The first signs of Detroit's decline appeared in the 1950s with the onset of industrial deconcentration and suburbanization. The Packard Automotive Plant closed during that decade, and the massive Hudson Motor Plant at East Jefferson and Conner was largely demolished by 1961. Studebaker ended its manufacturing presence in Detroit in 1956, and Kaiser-Frazer ceased local passenger car production in the mid-1950s.

In 1961, under the Louis Miriani administration, the city recorded its first post-war budget deficit of $16 million.
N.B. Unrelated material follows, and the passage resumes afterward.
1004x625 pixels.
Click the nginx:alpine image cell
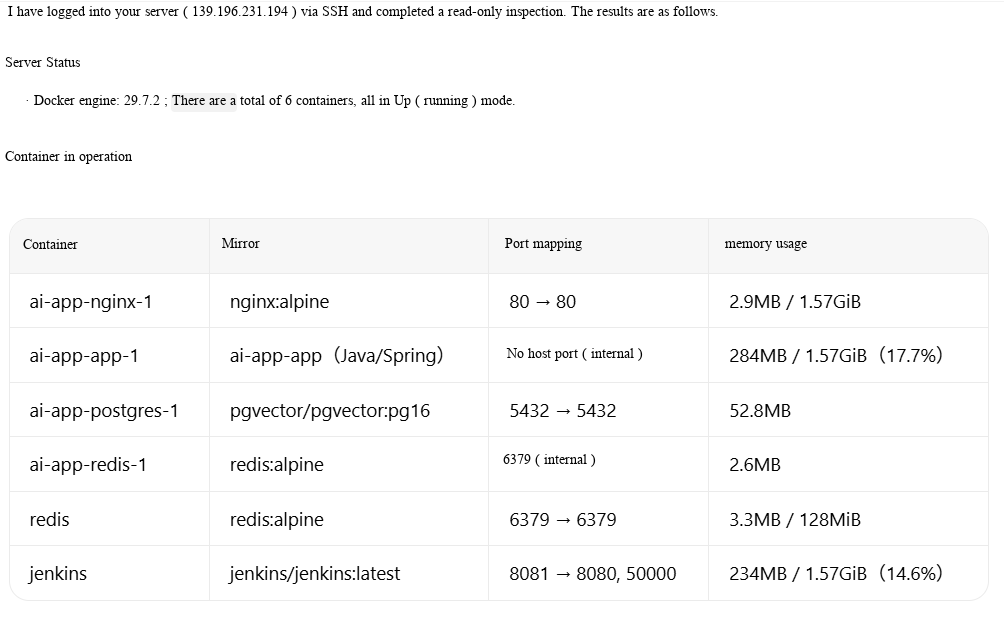[x=279, y=302]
This shortfall resulted from a sharp decline in tax revenue as major industries and residents moved to the suburbs. Since its 1950 peak of 1.85 million, Detroit has lost 65% of its population.
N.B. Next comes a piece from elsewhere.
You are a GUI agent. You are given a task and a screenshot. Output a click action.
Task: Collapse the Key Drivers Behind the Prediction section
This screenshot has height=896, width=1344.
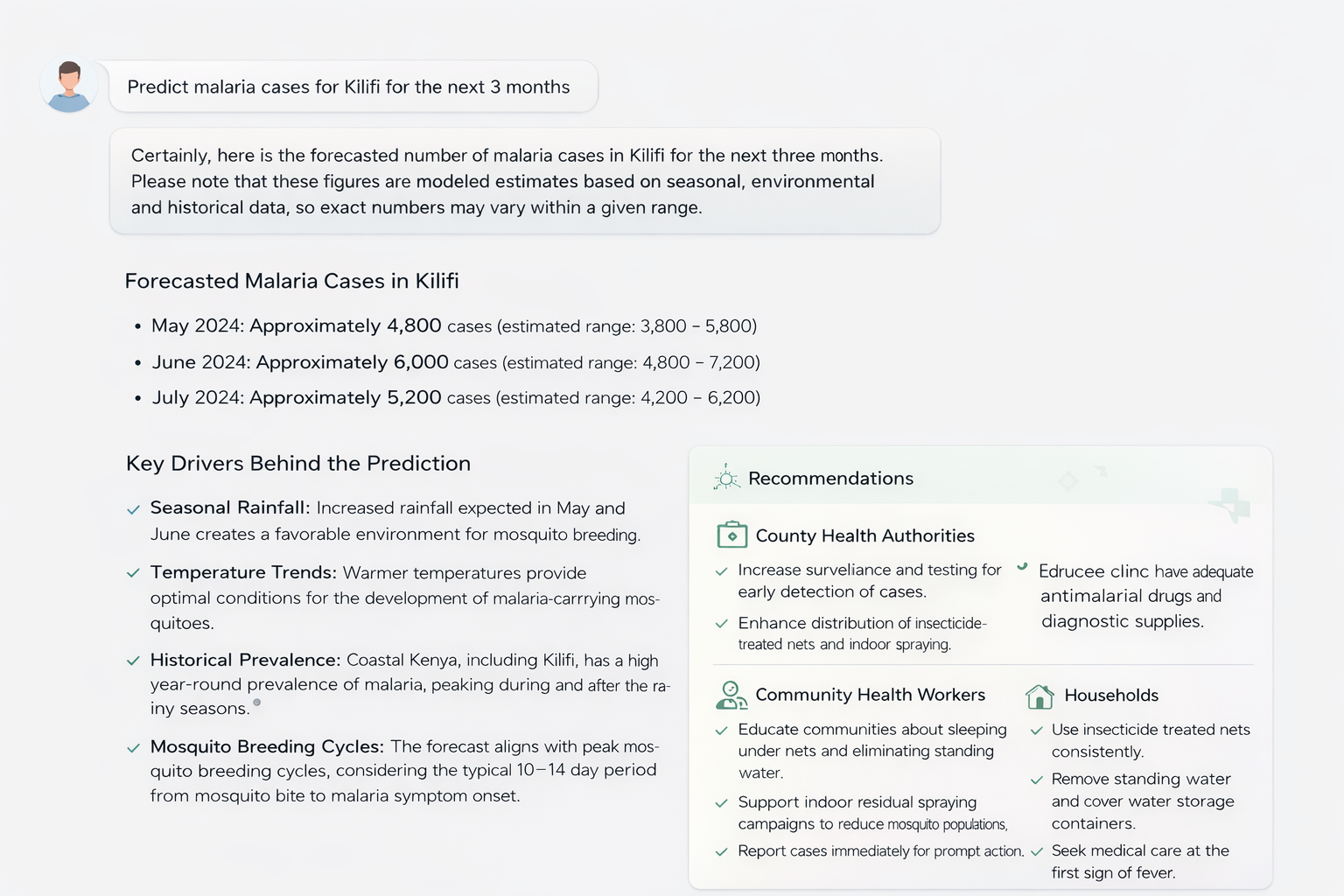(x=298, y=464)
As the city's overall population declined, its Black population nearly doubled between 1950 and 1970, and the city officially became majority-Black in the 1970s. Most migrated from the Deep South, drawn by auto industry jobs. However, these newcomers were often relegated to lower-paying roles, while higher-paying positions remained dominated by longtime white residents. Furthermore, discriminatory redlining policies frequently denied them access to essential financial services. This era was defined by the civil rights movement; notably, in June 1963, Dr. Martin Luther King Jr. delivered a major speech during the Detroit Walk to Freedom that foreshadowed his "I Have a Dream" speech in Washington, D.C., just two months later. Despite the passage of federal civil rights legislation, deep-seated racial tensions ignited the 12th Street Riot in 1967, which remains one of the deadliest and costliest civil disturbances in U.S. history.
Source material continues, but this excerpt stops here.